4 Reasons why A* students still fail dental school

1. Over-confidence

Dentistry is essentially a specialised branch or medicine and surgery. We're all aware that in other countries such as the USA, you require a pre-medical degree. In the UK, you're allowed to start a course in Dentistry at the age of 18. It's not discussed much but this requires a large amount of maturity, you'll be leaving as a qualified medical professional in five years!! The competition and rigorous nature of the application process means you have to be pretty gifted to be admitted... leaving a dangerous trap of complaceny and over-confidence is some students.

NBA Basketball players Chris Paul and Lebron James were talking to some young rookies and they said "Some people get to the league and feel like they've made it.
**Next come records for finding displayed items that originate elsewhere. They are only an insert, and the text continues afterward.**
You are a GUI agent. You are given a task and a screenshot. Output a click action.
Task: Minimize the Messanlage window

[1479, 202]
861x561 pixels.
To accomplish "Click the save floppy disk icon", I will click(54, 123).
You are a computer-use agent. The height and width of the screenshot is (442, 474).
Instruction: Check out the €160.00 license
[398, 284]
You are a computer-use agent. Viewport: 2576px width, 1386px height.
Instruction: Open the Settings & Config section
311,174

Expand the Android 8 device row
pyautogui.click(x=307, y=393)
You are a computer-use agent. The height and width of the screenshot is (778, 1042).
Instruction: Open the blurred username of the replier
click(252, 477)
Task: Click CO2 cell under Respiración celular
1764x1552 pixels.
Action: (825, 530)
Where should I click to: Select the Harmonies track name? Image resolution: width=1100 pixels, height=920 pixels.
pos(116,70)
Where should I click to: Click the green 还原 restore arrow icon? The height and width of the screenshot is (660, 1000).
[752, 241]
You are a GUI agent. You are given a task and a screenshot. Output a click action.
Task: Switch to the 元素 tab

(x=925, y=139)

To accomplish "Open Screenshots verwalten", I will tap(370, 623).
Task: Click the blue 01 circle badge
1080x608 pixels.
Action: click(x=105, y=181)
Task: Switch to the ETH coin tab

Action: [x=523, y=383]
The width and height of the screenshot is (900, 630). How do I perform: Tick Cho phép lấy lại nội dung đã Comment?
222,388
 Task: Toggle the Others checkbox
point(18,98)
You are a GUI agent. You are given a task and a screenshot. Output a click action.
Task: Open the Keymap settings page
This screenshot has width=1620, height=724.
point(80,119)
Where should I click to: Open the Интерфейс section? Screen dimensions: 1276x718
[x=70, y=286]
They've got the money, they've got the sponsorship deals. But some of us realise that it's just the start. We gotta start all over again because we're in a different league now"

Dental school is just the very beginning, not the end.

2. Multi-disciplinary

Dentistry is one of those fascinating careers. You have to possess excellent problem solving skills, fanatastic communication abilities, exceptional manual dexterity and be able to understand and memorise large quantities of information. Therefore, it becomes increasingly less likely that you will be the best in your class in all of these categories. In order to succeed in Dentistry, you'll have to work on your weaknesses to become a great clinician. Prior education in sixth form didn't test this large variety of skills, therefore there's more personal and academic development to complete than ever.

3. Exam-orientated

As previously mentioned, excelling in written exams is just one part of the ball game. Now, you have to be able to apply your knowledge to real life patients and be able to prioritise exactly what is the most important. Written exams will largely be what most people are used to, especially in pre-clinical years. But before you know it, there's a drift to OSCEs, unseen and seen case presentations and even the written papers become more clinical and applied! Those that are purely bookworms need to adapt to seeing Dentistry in real life. You’re now dealing with real life people, with real life expectations. No longer do you walk into an exam which is just “Organic Chemistry”, you walk into an Adult Restorative case which encompasses many, many, many different topics.

4. No passion

It's no-ones place to decide what are the right or wrong reasons for someone to enter the dental field. However, regardless of what the reasons are, those reasons have to be strong enough to ensure you immerse yourself in the content and to ensure you can genuinely maintain this passion for the rest of your career. Five years is a seriously long time. If you entered Dentistry without much thought, you run the risk of struggling in dental school. One of the best quotes that I have ever heard is.

“The master in the art of living makes little distinction between his work and his play, his labor and his leisure, his mind and his body, his information and his recreation, his love and his religion. He hardly knows which is which. He simply pursues his vision of excellence at whatever he does, leaving others to decide whether he is working or playing. To him he's always doing both"

When you start to find the fun in Dentistry, the success looks after itself.